**Input material**
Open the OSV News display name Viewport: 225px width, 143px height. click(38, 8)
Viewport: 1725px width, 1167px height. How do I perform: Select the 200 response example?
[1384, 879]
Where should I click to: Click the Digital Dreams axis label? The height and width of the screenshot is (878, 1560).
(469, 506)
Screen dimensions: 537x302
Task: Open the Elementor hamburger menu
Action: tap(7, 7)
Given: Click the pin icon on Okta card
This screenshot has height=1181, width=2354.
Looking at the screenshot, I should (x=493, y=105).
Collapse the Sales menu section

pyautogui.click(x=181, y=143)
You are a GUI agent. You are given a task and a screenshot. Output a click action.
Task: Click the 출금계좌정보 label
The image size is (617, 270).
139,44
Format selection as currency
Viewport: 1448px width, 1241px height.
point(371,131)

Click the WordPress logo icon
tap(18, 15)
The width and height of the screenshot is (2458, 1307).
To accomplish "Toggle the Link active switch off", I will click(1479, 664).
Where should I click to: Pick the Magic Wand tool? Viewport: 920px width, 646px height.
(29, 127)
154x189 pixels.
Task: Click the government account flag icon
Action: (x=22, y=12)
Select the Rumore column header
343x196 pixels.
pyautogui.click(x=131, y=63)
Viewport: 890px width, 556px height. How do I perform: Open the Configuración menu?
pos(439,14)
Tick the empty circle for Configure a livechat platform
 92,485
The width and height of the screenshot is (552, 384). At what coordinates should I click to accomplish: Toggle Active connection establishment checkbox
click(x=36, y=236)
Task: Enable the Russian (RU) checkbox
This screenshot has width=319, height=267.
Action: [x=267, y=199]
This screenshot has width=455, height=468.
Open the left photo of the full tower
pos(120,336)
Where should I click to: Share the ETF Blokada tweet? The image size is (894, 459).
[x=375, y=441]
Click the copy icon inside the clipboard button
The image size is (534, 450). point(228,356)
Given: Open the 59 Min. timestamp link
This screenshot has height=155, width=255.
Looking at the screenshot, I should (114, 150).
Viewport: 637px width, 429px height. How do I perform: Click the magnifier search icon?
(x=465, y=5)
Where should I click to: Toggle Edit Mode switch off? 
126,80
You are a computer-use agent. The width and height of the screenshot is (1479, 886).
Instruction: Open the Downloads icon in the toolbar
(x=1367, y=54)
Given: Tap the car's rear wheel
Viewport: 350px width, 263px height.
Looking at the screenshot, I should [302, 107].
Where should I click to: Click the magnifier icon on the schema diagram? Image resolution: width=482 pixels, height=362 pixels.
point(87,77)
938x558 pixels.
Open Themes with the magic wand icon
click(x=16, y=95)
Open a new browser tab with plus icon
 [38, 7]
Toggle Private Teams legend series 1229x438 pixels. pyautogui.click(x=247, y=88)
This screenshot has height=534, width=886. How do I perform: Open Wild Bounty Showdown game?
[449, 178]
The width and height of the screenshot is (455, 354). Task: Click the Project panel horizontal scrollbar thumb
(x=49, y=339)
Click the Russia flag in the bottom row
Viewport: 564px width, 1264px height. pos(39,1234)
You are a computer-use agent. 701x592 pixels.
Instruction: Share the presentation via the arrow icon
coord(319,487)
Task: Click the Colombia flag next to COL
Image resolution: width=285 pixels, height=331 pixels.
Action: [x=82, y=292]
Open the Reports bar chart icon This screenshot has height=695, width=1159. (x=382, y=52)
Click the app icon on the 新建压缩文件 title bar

**Requirements**
Please reproduce every one of the entries above word for word, with nothing changed, added, or left out.

**Final result**
Open the OSV News display name Viewport: 225px width, 143px height. click(38, 8)
Viewport: 1725px width, 1167px height. How do I perform: Select the 200 response example?
[1384, 879]
Where should I click to: Click the Digital Dreams axis label? The height and width of the screenshot is (878, 1560).
(469, 506)
Screen dimensions: 537x302
Task: Open the Elementor hamburger menu
Action: tap(7, 7)
Given: Click the pin icon on Okta card
This screenshot has height=1181, width=2354.
Looking at the screenshot, I should (x=493, y=105).
Collapse the Sales menu section

pyautogui.click(x=181, y=143)
You are a GUI agent. You are given a task and a screenshot. Output a click action.
Task: Click the 출금계좌정보 label
The image size is (617, 270).
139,44
Format selection as currency
Viewport: 1448px width, 1241px height.
point(371,131)

Click the WordPress logo icon
tap(18, 15)
The width and height of the screenshot is (2458, 1307).
To accomplish "Toggle the Link active switch off", I will click(1479, 664).
Where should I click to: Pick the Magic Wand tool? Viewport: 920px width, 646px height.
(29, 127)
154x189 pixels.
Task: Click the government account flag icon
Action: (x=22, y=12)
Select the Rumore column header
343x196 pixels.
pyautogui.click(x=131, y=63)
Viewport: 890px width, 556px height. How do I perform: Open the Configuración menu?
pos(439,14)
Tick the empty circle for Configure a livechat platform
 92,485
The width and height of the screenshot is (552, 384). At what coordinates should I click to accomplish: Toggle Active connection establishment checkbox
click(x=36, y=236)
Task: Enable the Russian (RU) checkbox
This screenshot has width=319, height=267.
Action: [x=267, y=199]
This screenshot has width=455, height=468.
Open the left photo of the full tower
pos(120,336)
Where should I click to: Share the ETF Blokada tweet? The image size is (894, 459).
[x=375, y=441]
Click the copy icon inside the clipboard button
The image size is (534, 450). point(228,356)
Given: Open the 59 Min. timestamp link
This screenshot has height=155, width=255.
Looking at the screenshot, I should (114, 150).
Viewport: 637px width, 429px height. How do I perform: Click the magnifier search icon?
(x=465, y=5)
Where should I click to: Toggle Edit Mode switch off? 
126,80
You are a computer-use agent. The width and height of the screenshot is (1479, 886).
Instruction: Open the Downloads icon in the toolbar
(x=1367, y=54)
Given: Tap the car's rear wheel
Viewport: 350px width, 263px height.
Looking at the screenshot, I should [302, 107].
Where should I click to: Click the magnifier icon on the schema diagram? Image resolution: width=482 pixels, height=362 pixels.
point(87,77)
938x558 pixels.
Open Themes with the magic wand icon
click(x=16, y=95)
Open a new browser tab with plus icon
 [38, 7]
Toggle Private Teams legend series 1229x438 pixels. pyautogui.click(x=247, y=88)
This screenshot has height=534, width=886. How do I perform: Open Wild Bounty Showdown game?
[449, 178]
The width and height of the screenshot is (455, 354). Task: Click the Project panel horizontal scrollbar thumb
(x=49, y=339)
Click the Russia flag in the bottom row
Viewport: 564px width, 1264px height. pos(39,1234)
You are a computer-use agent. 701x592 pixels.
Instruction: Share the presentation via the arrow icon
coord(319,487)
Task: Click the Colombia flag next to COL
Image resolution: width=285 pixels, height=331 pixels.
Action: [x=82, y=292]
Open the Reports bar chart icon This screenshot has height=695, width=1159. (x=382, y=52)
Click the app icon on the 新建压缩文件 title bar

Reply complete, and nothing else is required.